There is also thought to be a greater wealth of minerals such as copper, nickel, cobalt and rare earth elements such as yttrium, as well as substantial veins of gold, silver and platinum. Most are found near hydrothermal vents or in rock concretions known as polymetallic nodules that can be as big as a fist or as small as a fleck of skin. The challenge is gouging them out and lifting them up to the surface. When the first attempts were made to harvest nodules in the mid-1970s, the chief executive in charge of the operation exasperatedly described the task as like “standing on the top of the Empire State Building, trying to pick up small stones on the sidewalk using a long straw, at night”. Today’s technology has moved on, but scientists and conservationists doubt that it is ready and the environmental risks are fully understood. They would like more time. Nauru and TMC have given them less. The countdown clock now has 21 months left, and counting.
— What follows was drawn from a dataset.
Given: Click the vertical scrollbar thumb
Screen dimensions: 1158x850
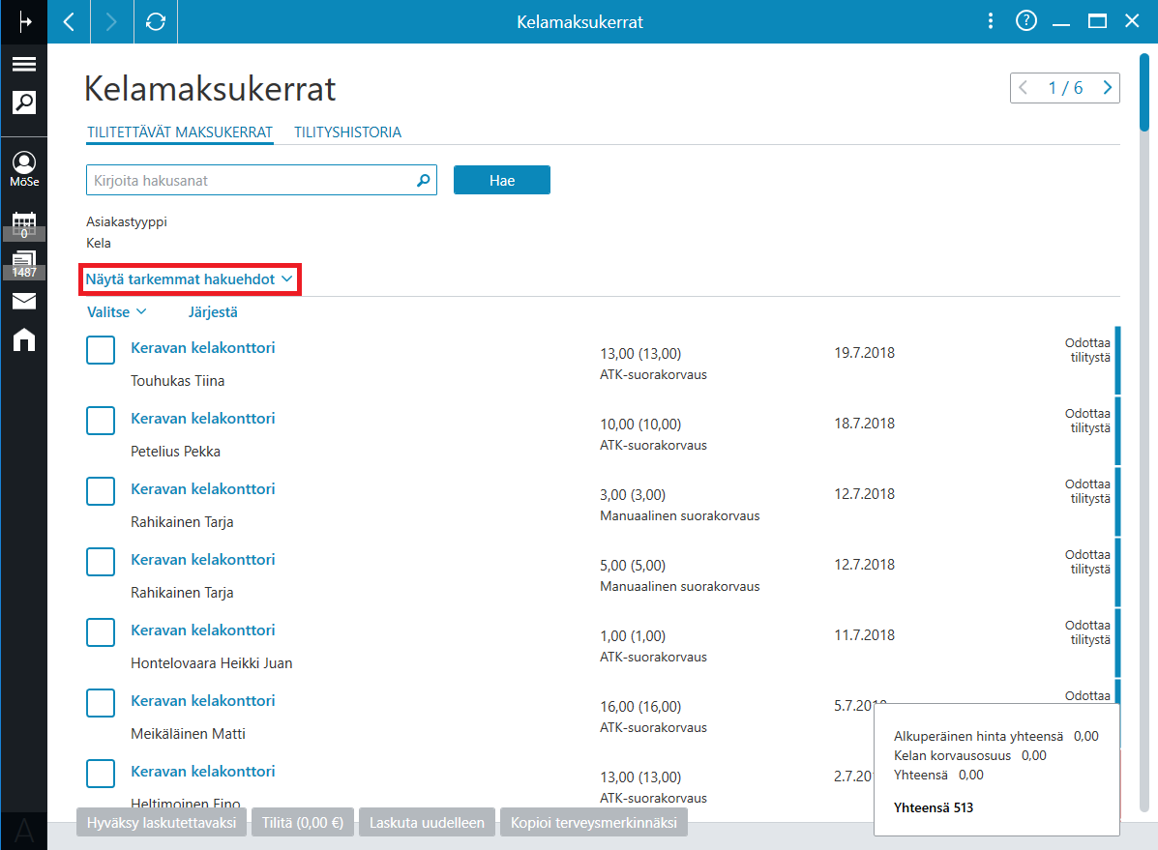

History does not offer much encouragement to the denizens of the deep that the issue will be resolved in their favour. Mining has provided the building blocks of civilisation. Without ore, humankind could not have had the iron age, the bronze age and certainly not the great cultures of ancient China, Nubia, Egypt, Greece, Rome, the Aztecs or Mayans. In modern times, particularly the great post-second world war acceleration of the past 70 years, more has probably been gouged from the Earth than in all of previous human history combined.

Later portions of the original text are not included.